Over time, along with a couple of my dearest friends, he gave me the moral courage to try to reinvent myself — a struggle for reinvention that continues to this day, I suppose.

Some specific memories:

Breakfast with him at the Village Inn, where he liked to go because he could smoke with his coffee, a story of mine between us, soon-to-be-ignored, so that we could talk about photography.

A fiction workshop during my second year, when, in near-despair at the banality of our peer editing, he went on one of his glorious rants, blaming our banality on the fact that we were holding class in the Language Arts building. He then decided, clearly on-the-spot — "so that maybe you'll start to think like artists instead of academics" — that from that week forward, until the end of the semester, all of us were to go on Saturday mornings to the art studios on the top floor of the Fine Arts building, to practice figure drawing: "With luck, you might learn how to see, how to pay attention. Until that happens, we're wasting our time."

The liberating discovery that much of his personal library was made up of pulp fiction. When, once, I asked him why, he said, "Because the authors aren't trying to sound like English butlers."
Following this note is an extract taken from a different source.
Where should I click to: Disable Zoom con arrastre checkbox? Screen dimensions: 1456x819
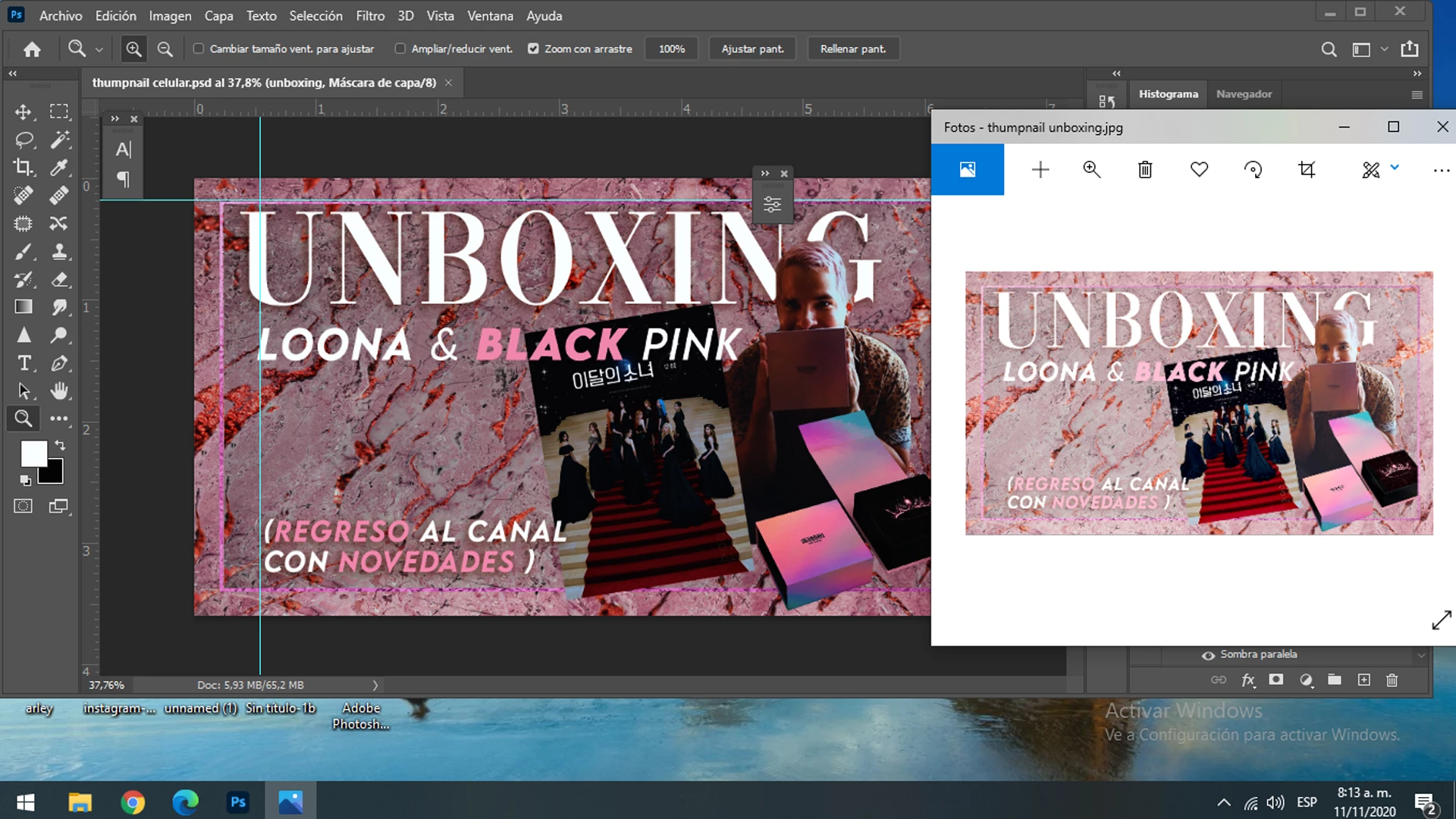(x=533, y=49)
The morning when, walking with me to class, he learned that I did my work on a Windows machine. "Of course you do," he said. "Because you're a Protestant. Umberto Eco wrote about that."
     With my next student loan I bought my first Mac.

When he said in a fiction workshop: "I don't want your epiphanies to happen in Tuscany. I want them to happen at a 7-Eleven in Nebraska."
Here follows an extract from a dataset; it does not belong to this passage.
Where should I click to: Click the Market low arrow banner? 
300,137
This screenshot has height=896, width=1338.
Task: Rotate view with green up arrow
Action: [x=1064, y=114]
And, for me, most importantly: What he said to me just after telling me that I'd passed my exams. Today, if I could, I would tell him: Francois, I've become something of a ruin, which you no-doubt would have found interesting, possibly inevitable, but I've never forgotten what you said to me then — it has carried me through many dark hours. And regardless of what becomes of me, I won't forget your bemused generosity, or your passion or your art. You changed my life, or gave me the strength to change it — which is, in the end, the same thing.

He sometimes warned me to be careful of certainty, but of this I'm certain: when I say that he changed my life, when I say that I'll never forget him, I speak not just for myself but for decades of students and friends.